Mas quando uma igreja transforma seu templo em Shopping Center, quando uma igreja entra na lógica do sistema e o óbolo presumidamente espontâneo vira fonte de financiamento, a aposta é outra. Quando a palavra de Deus lastreia um negócio e os vendilhões invadiram o templo, a esmola é lucro e como tal deve ser taxada.

Deixai a Rede Record em paz e transformai sua igreja em contribuinte.

Deuses-Contadores ou Deuses-Compaixão?

Um bilhão de pessoas na terra estão abaixo da linha de pobreza. Centenas de milhões morrem de fome. E nós aqui preocupados em fazer xixi no banho para salvar a mata atlântica.

E entram em ação dois antagônicos argumentos: o do “melhor do que nada” e o do “não adianta”.

O do “melhor do que nada” é uma espécie de compensação falaciosa da nossa consciência. Como se Deuses-Contadores fizessem fichas-razão de débito/crédito das nossas ações. Uma moeda com conversão universal nos tornaria mais ou menos abonados para desfrutar de mais ou menos conforto no além. E no final de nossas vidas, a gente faz as contas com os donos do time-sharing do céu.

Argumento romanticamente ingênuo, principalmente quando em face do “não adianta”.

Esse poderoso argumento faz as contas antes. É mais esperto, mais informado e mais racional. Como se os Deuses fossem tolos velhinhos de infinita compaixão. As nossas esmolas nunca irão resolver a fome do mundo, nossos votos nunca serão mais poderosos do que a ganância dos poderosos. E no final das nossas vidas, a gente paga uma lápide mais ou menos rica, compra uma memória mais ou menos nobre.

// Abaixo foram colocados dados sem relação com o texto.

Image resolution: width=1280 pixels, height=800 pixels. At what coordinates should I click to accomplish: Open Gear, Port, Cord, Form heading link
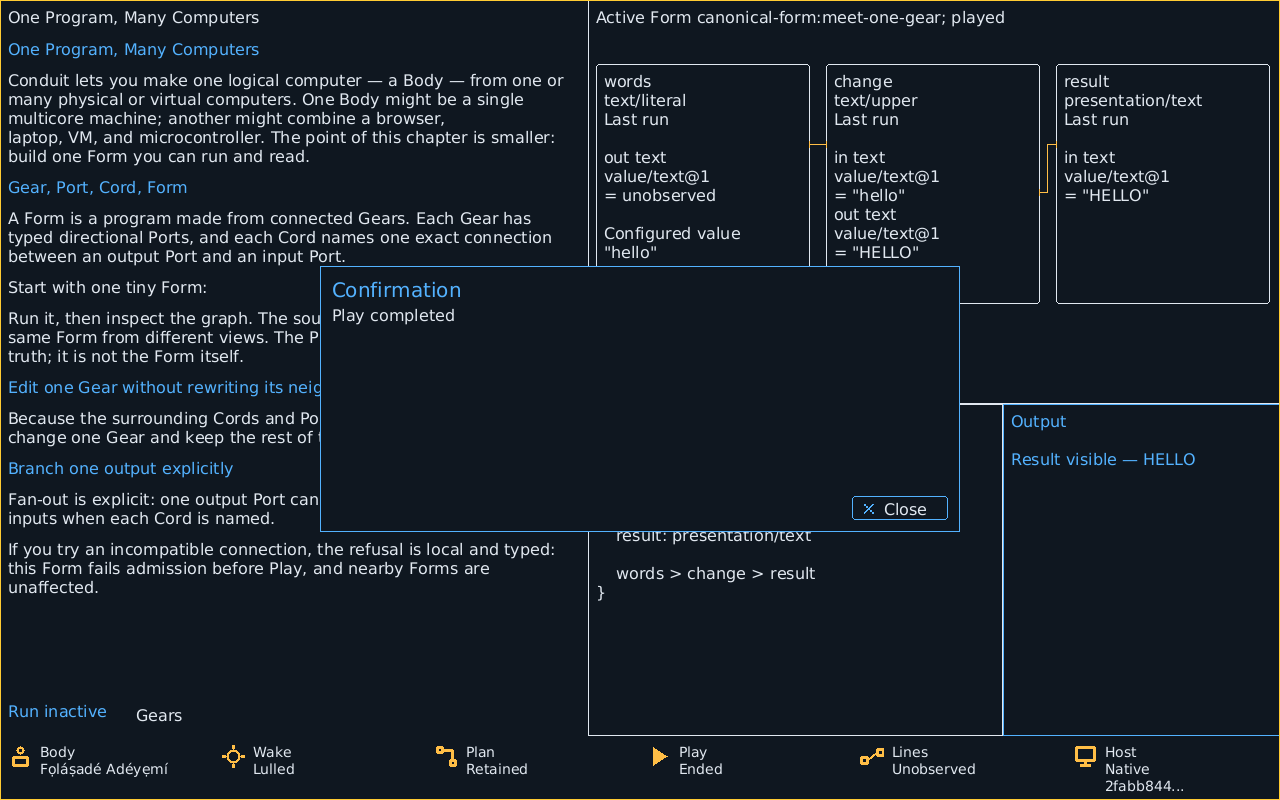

Mas, enquanto isso, um terço da África está contaminada pelo vírus da AIDS, e a gente prefere dizer que a culpa é dos governos corruptos, das guerras intestinas, das rivalidades tribais ou de algum inconfessável preconceito. Ou que é culpa da classe média americana, dos interesses das multinacionais, do imperialismo (ou colonialismo) ou outro egoísmo burguês como nossas leis e direitos profanos.

E, enquanto a gente não decide que Deuses adorar, para os homens o mundo é bem pior do que quando eles foram inventados.